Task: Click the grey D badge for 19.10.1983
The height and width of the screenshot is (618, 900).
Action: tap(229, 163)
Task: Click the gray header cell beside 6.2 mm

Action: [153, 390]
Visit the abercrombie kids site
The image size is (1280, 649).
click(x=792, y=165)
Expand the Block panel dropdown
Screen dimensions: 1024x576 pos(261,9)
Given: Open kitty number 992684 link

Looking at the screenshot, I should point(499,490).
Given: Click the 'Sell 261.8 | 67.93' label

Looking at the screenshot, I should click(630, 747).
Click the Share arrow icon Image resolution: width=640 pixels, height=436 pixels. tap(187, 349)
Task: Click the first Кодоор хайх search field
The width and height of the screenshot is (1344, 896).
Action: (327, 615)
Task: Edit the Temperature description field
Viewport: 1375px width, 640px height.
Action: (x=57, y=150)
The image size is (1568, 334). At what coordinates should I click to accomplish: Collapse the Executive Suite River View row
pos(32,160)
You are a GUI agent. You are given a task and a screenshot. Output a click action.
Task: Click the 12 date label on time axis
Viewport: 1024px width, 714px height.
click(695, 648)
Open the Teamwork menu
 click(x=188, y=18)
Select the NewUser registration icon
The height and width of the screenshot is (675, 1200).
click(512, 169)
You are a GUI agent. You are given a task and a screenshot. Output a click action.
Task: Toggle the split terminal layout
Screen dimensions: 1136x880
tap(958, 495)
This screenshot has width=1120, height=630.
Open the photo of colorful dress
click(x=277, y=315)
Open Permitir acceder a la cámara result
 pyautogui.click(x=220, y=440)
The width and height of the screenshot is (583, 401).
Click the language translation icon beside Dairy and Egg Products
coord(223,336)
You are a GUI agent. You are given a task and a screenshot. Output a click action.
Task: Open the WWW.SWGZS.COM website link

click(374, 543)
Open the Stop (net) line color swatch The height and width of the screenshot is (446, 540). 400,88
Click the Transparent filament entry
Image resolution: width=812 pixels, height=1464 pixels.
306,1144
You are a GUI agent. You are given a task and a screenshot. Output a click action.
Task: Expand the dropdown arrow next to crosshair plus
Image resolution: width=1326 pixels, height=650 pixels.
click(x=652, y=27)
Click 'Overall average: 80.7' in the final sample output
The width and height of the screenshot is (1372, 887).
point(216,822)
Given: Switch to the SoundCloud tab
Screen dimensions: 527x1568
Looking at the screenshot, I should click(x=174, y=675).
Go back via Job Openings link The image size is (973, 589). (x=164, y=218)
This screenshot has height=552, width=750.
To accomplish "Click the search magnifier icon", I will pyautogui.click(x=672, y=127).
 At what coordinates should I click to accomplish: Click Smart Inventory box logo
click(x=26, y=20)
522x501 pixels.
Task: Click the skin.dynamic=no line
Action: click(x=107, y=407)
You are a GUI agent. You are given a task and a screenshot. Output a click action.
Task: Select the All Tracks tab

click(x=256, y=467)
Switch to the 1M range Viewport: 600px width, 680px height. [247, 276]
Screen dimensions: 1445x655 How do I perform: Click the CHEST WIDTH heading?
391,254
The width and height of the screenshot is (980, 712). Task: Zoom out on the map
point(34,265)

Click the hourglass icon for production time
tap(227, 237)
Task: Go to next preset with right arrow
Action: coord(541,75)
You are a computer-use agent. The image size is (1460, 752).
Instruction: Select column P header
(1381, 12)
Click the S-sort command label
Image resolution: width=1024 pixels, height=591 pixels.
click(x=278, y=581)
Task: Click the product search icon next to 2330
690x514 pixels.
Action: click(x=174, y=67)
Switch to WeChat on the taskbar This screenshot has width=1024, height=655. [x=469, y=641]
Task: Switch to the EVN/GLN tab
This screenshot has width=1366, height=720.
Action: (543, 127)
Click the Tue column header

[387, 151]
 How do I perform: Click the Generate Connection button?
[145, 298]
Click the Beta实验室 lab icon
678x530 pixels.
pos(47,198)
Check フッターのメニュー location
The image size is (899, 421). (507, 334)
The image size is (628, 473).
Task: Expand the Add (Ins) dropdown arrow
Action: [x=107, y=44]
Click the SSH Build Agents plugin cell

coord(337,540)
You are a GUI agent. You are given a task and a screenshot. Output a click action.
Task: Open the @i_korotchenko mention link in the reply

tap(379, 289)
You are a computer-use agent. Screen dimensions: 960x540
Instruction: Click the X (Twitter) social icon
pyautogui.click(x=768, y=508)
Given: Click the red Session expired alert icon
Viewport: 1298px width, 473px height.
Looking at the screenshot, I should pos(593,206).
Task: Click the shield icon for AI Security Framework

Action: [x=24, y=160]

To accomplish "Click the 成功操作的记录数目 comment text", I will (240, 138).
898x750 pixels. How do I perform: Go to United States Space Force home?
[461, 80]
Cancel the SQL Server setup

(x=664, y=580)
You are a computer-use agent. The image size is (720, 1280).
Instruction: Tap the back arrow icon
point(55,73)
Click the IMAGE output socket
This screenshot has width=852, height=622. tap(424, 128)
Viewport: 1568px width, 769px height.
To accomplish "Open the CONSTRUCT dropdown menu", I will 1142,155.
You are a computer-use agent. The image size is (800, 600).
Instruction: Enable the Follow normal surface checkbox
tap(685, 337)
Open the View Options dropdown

-- Assignment --
From the data, list each line in which the string "computer" appears.

-- Solution to this problem --
You are a computer-use agent. The image size is (1460, 752).
You are a computer-use agent. Screen dimensions: 960x540
You are a computer-use agent. The image size is (720, 1280).
You are a computer-use agent. The image size is (800, 600).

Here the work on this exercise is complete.